Sta 242 / Env 255 Lab 2
Burning fuels produce air pollutants that return to earth as acid rain, affecting wildlife in lakes and streams. Declines in aquatic life have occurred downwind of industrial regions in parts of Europe, the Rocky Mountains, and the northeastern U.S.
The data come from 15 tributaries of Millers River in north-central Massachusetts. For each stream, we know the average pH and the number of fish species observed during the summer of 1983. pH measures acidity; the more acidic the stream, the lower its pH. Pure water has a pH of 7.0; vinegar is about 3.0.
The data in acidfish.txt are taken from D. Halliwell (Committee on Monitoring and Asessment Trends in Acid Deposition, 1986) and consist of:
We wish to explore the relationship between acidity and fish species.
Calculate the linear correlation coefficient, r. Splus directions. A range of pH 6.5 to pH 8.2 is optimal for most organisms. Suppose an EPA scientist wishes to rescale the data relative to a lower bound for pH. If 6.5 is subtracted from each of the average summer pH values, will the correlation coefficient change? Why or why not?
Does the correlation coefficient give a fair estimate of the strength of the association between number of species and pH? Why or why not? One issue to think about is "ecological correlation," which is summarized here. Look halfway down the web page under the heading "Ecological Correlation" and note the applet you can use to choose variables and look at different datasets.
Under what conditions would it be more appropriate to use the median or minimum of pH values as the x-variable?
Produce a regression line plot of fish species (Y) versus average pH (X).
Regress fish species (Y) on average pH (X). Write out the fitted regression equation in the format of at the bottom of page 185. In one sentence each, interpret the slope, intercept and R2.
Test whether there is evidence of a linear association between number of fish species and average summer pH. Use alpha=0.05. Write out hypotheses, rejection region, and test statistic. Also, give the one-sided and two-sided p-values and comment on which is more appropriate for this example.
For any regression, we verify assumptions about the residuals of the regression by creating 2 plots: a plot of residuals vs. fitted values, and a qq normal plot of residuals. How well they are met in this example? Produce these plots by running the regression and using the "Plot" tab on the pop-up window.
Produce a plot of the confidence intervals for the mean response at each level of the x-variable. Under "Graph", "2D Plot", "Fit-Linear Least Squares", specify the x-Column and the y-column. Then click on the "By Conf Bound" tab. Choose "Confidence 0.90" at the bottom. Then choose a line style (other than "None"), color and width. Click on OK. For this homework, all plots go on a single page.
Now compare the CIs for the mean response to prediction intervals, using a function in Splus. See Splus instructions. What is the difference between these two sets of intervals?
Note that neither the CIs for the mean response nor the prediction intervals simultaneously cover 90% of all predicted Y values; instead these plots show many individual CI's.
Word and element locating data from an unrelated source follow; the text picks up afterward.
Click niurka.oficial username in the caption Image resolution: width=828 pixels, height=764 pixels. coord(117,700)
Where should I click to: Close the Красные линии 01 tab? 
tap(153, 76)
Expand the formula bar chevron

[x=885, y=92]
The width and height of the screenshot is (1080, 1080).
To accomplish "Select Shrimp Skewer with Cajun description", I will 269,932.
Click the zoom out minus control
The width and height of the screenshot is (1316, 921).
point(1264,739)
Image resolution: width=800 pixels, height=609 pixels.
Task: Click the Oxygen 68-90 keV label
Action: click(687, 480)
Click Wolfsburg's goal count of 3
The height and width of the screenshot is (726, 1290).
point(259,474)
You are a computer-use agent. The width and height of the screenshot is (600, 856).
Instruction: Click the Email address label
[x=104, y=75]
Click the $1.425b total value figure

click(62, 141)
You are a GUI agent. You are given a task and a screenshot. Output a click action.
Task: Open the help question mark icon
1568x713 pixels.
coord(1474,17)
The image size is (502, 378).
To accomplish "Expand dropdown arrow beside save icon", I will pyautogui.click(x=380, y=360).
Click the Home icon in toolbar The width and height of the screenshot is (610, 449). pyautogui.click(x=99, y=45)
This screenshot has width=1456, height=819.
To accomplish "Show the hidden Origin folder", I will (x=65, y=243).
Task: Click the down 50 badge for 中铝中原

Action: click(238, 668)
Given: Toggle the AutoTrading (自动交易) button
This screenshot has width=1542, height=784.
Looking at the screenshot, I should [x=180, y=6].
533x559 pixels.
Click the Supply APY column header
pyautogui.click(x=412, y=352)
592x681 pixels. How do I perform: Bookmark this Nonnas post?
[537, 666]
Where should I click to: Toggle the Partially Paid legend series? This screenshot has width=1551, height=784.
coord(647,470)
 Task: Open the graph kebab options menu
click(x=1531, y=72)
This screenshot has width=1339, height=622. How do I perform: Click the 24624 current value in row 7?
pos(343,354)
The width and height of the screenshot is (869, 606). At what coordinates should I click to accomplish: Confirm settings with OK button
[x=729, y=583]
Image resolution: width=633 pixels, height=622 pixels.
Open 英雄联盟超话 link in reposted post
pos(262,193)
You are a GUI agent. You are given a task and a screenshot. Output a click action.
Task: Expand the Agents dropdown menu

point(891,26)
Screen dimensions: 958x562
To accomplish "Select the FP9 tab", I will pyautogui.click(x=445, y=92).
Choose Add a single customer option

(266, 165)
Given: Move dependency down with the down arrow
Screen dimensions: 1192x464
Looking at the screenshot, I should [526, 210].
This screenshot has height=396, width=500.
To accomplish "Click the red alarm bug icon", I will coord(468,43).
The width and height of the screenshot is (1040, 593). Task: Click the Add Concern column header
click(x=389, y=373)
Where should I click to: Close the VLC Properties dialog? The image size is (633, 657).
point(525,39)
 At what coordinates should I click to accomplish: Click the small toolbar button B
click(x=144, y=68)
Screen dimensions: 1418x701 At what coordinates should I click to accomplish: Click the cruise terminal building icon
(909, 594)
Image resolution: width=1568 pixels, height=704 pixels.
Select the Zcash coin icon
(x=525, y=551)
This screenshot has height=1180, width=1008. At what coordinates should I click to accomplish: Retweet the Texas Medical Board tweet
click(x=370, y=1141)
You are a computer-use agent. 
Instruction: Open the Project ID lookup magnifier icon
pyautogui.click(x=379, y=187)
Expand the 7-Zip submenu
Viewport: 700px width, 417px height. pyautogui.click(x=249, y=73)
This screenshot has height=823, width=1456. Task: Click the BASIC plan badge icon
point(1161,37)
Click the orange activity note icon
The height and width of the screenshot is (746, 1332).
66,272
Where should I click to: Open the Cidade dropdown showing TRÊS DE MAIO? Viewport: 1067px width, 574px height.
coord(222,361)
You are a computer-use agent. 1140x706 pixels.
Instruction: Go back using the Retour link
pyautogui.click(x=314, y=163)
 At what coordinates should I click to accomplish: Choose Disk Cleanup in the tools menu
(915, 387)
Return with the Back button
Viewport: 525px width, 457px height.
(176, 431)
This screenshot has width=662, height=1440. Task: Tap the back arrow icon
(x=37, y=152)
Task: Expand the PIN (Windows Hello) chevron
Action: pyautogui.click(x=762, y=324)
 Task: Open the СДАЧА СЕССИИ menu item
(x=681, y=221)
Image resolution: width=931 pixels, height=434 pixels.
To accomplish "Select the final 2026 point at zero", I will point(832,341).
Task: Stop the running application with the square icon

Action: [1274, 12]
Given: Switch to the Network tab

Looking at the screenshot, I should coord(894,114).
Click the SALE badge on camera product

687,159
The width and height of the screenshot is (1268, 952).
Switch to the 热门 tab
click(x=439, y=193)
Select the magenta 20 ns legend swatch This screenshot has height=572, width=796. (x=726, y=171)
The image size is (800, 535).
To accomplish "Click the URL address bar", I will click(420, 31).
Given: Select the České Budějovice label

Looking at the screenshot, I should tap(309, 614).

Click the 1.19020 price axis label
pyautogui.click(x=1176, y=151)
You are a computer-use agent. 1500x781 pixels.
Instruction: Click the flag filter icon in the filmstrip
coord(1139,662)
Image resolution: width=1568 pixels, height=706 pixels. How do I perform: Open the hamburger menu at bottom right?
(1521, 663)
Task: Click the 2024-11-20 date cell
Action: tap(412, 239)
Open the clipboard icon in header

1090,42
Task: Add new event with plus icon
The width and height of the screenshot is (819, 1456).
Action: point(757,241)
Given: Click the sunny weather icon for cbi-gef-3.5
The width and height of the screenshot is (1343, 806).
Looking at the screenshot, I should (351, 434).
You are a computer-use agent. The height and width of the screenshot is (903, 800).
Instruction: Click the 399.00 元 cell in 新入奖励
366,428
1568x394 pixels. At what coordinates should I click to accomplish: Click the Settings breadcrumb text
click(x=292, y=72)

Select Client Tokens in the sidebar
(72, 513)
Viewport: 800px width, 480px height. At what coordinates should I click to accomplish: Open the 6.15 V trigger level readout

For simultaneous intervals, you need a confidence interval for the regression line, based on the Scheffe multiple comparison procedure. The Splus function mentioned above produces such a plot. Create a plot that shows all three sets of bands, as in Display 7.11.
Construct by hand a 90% confidence interval for the mean number of fish species in streams at the specific x-values of pH=6.0 and with pH=8.0. Compare your values with your plot.
Calculate by hand 90% prediction intervals for the number of fish species in a stream with pH=6.0 and with pH=8.0. Compare your values with your plot.
What streams correspond to the two observations with the lowest pH and smallest number of species? Repeat the regression without these two values and create a second regression line plot. Discuss how these cases affect your results. Should they be left in or eliminated in drawing final conclusions about fish and pH?